Money is the grease that lubricates the machinery of politics, and campaign records on file at the Federal Election Commission show that California congressmen keep their machines well-oiled. Vast amounts of cash pass through their campaign treasuries even in non-election years, much of it spent on offbeat items that seem far removed from the business of getting into office and holding on to it.
From the beginning of 1985 through last March, records show, campaign committees for the state's 45 congressmen have raked in a whopping $7.65 million in contributions--which averages more than $170,000 apiece to run their campaigns, giving incumbents a large leg up on any challengers. And fund-raising for all candidates, incumbents and challengers alike, can only be expected to accelerate in the days before the June 3 primary and November general election.
From Rent to Liquor
During that same 15-month period, campaign committees of delegation members spent a total of $5.9 million--an average of $131,143 apiece--on everything from office rent, postage and polls to liquor, baby sitters and dry cleaning.
The averages are deceiving, however, as can be seen in a comparison of Democrats Leon E. Panetta of Monterey and Ronald V. Dellums of Oakland, both of whom have firm holds on their congressional seats:
Panetta raised only $16,712 during the 15 months and spent $27,145, tapping excess funds from previous campaigns. On the other hand, Dellums--Congress' foremost torchbearer for the far left--tapped contributors for more than $615,000 and spent $538,277, far outstripping any other California House member in both categories.
Dellums spends much of his money to get money.
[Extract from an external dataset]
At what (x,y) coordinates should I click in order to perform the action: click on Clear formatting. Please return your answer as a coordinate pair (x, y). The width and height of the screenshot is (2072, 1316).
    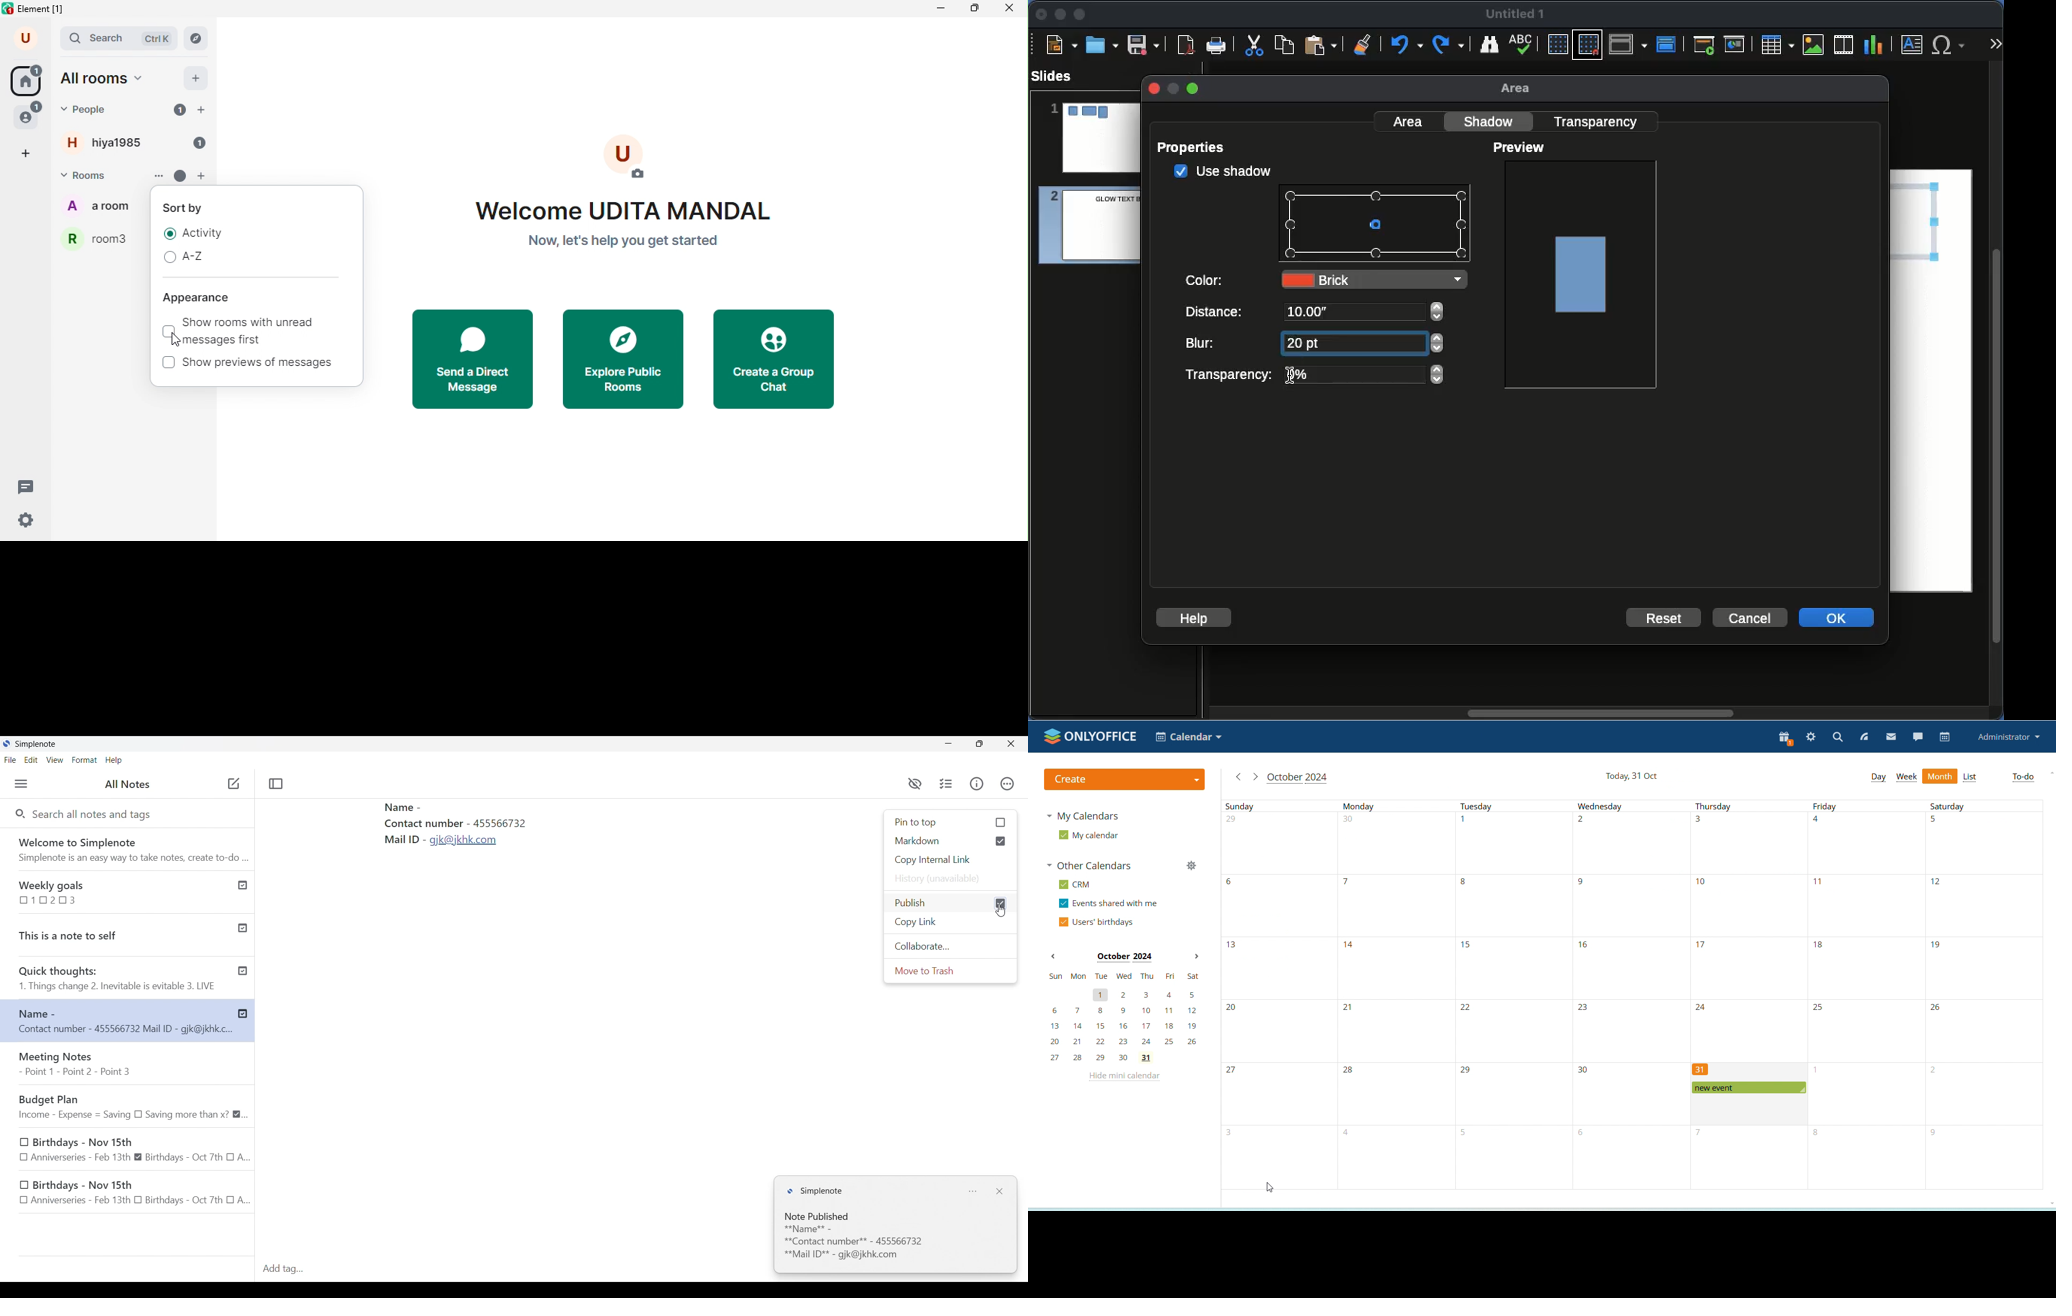
    Looking at the image, I should click on (1363, 43).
Unlike many colleagues who host big fund-raising parties or routinely draw large gifts from special-interest groups, Dellums derives the bulk of his campaign income from sophisticated, nationwide direct-mail solicitations sent to names on a select list of 28,000 activists from anti-nuclear, civil rights and other so-called "progressive" movements.
Big Returns, Overhead
The cash returns from such a technique are large, but so is the overhead. In the first three months of this year alone, records show, Dellums raised $220,856 but spent $191,609--most of it on expenses associated with getting out pleas for money. Nearly $144,000 went to one Berkeley-based direct-mail firm, Mal Warwick & Associates, whose owner is a member of Dellums' campaign committee.
Dellums acknowledges that his fund-raising methods are inefficient, but he argues that they free him from external pressures.
"There are two ways to raise money," he says. "You can get a lot from a few people or a little from a lot of people. . . . This gives me a broad enough base so I can feel free to be a progressive, and I don't have to answer to anyone's tune."
However, unlike Dellums, some lawmakers collect a lot but spend very little, wrapping themselves in a kind of green protective armor of cash that could scare off potential challengers.
Republican Rep. David Dreier of La Verne, who has a safe San Gabriel Valley seat, is sitting on a cash hoard of more than $870,000, second in the entire House only to Majority Leader Jim Wright (D-Tex.). "As a Boy Scout, I was always taught to be prepared," Dreier said.
Because Democratic map makers gerrymandered district lines when they were last redrawn in 1982, most incumbents in the state have little trouble getting reelected. Yet, at the end of March, 10 of them had war chests of more than $200,000.
One of them is Rep. Mel Levine (D-Santa Monica), who spent very little on his 1984 reelection bid and got a last-minute scare from a Republican challenger backed heavily by fundamentalist religious groups. This time around, Levine has built his campaign account up to $517,875, much of it pledged at one huge fund-raising event last year.
"Part of the reason to raise it is so you don't have to spend it," confessed Bill Andresen, Levine's administrative assistant. "It's kind of like nuclear weapons. You build them so you never have to use them. It's deterrence. You get the message across to potential opponents that it's going to be very expensive."
Oddly, the few incumbents who analysts believe could face stiff challenges in November have relatively puny bank accounts. Rep. Robert K. Dornan (R-Garden Grove), outspoken advocate of right-wing causes, had raised $457,046 in the 15 months that ended March 31, but he spent $452,107 and showed cash on hand of only $28,846.